Local color and global questions

At a diner near Cape Canaveral, a waitress named Maria pictured the mission in plain terms: “If they bring back something useful—like a new way to power things, or a discovery—we tell the kids that we were here.” She sipped her coffee, glanced at a small TV showing archival Apollo footage, and added, “But also, I wonder—how much is all this costing? Could that money fix a lot of things on Earth?”

That tension—between exploration and earthly priorities—follows every ambitious space program. Artemis supporters point to jobs created in aerospace and spin-off technologies; critics raise questions about budgets and social needs. Both views matter. Good exploration, many argue, should be ethical, equitable, and transparent.

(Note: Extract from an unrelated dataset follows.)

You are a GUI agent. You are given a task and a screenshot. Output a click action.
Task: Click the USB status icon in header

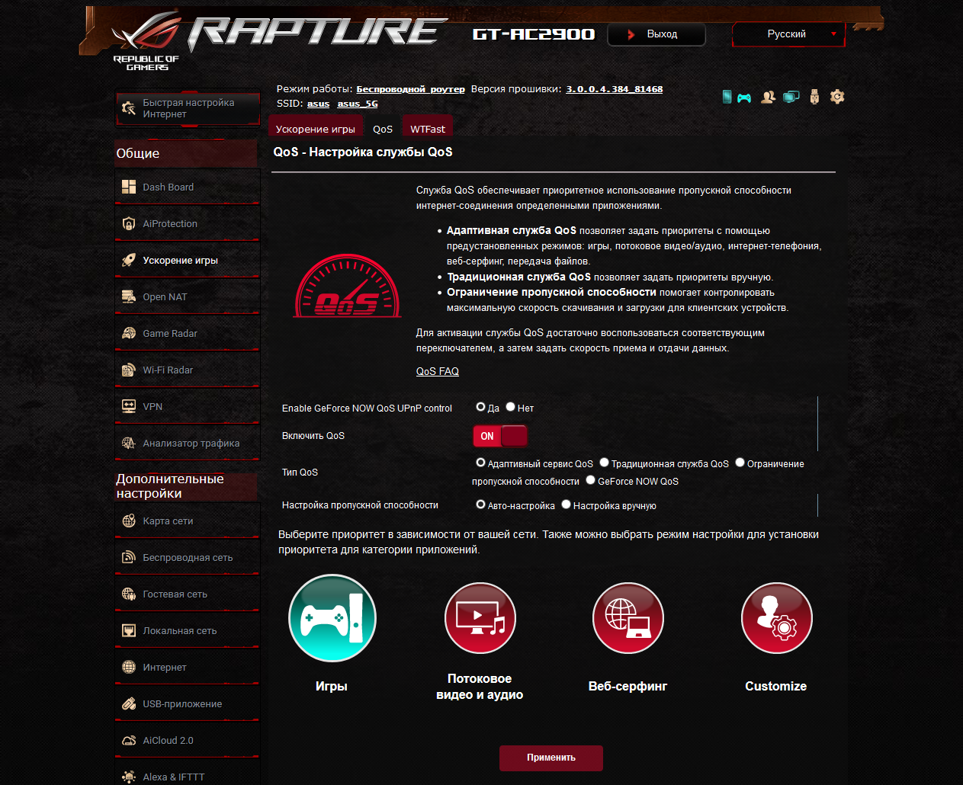814,97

“We have to think about who benefits from these missions,” said a university ethicist who studies space policy. “The technology, the data, the opportunities—how do they translate into broader gains for humanity?”

Looking forward: the Moon as mirror and roadmap

When the Orion capsule arcs around the Moon and re-enters Earth’s atmosphere, the images and data will be pored over by scientists, engineers, and children with telescopes. The Moon holds a record of the early solar system—its surface a witness plate to planetary formation, asteroid impacts, and solar history that Earth has mostly erased through erosion and tectonics. Studying it, as Christina Koch has said in previous communications, may tell us more about where we came from and whether life could arise on planets elsewhere.

Artemis II is a waypoint, not an endpoint. Artemis III aims to land crew on the lunar surface, and beyond that lie ambitions of a sustained presence—habitats, rovers, and industry that could support exploration of Mars. How quickly and how equitably we get there will depend not just on rockets and robotics but on politics, international collaboration, and public imagination.

So as the crawler finishes its last turn toward the pad and mechanics fasten the last cover, take a moment and look up. What do you see when you look at the Moon these nights? Do you see a destination, a mirror, a mystery—or perhaps a new chapter for humankind? The slow roll toward the pad is only the beginning of an answer we’ll all write together.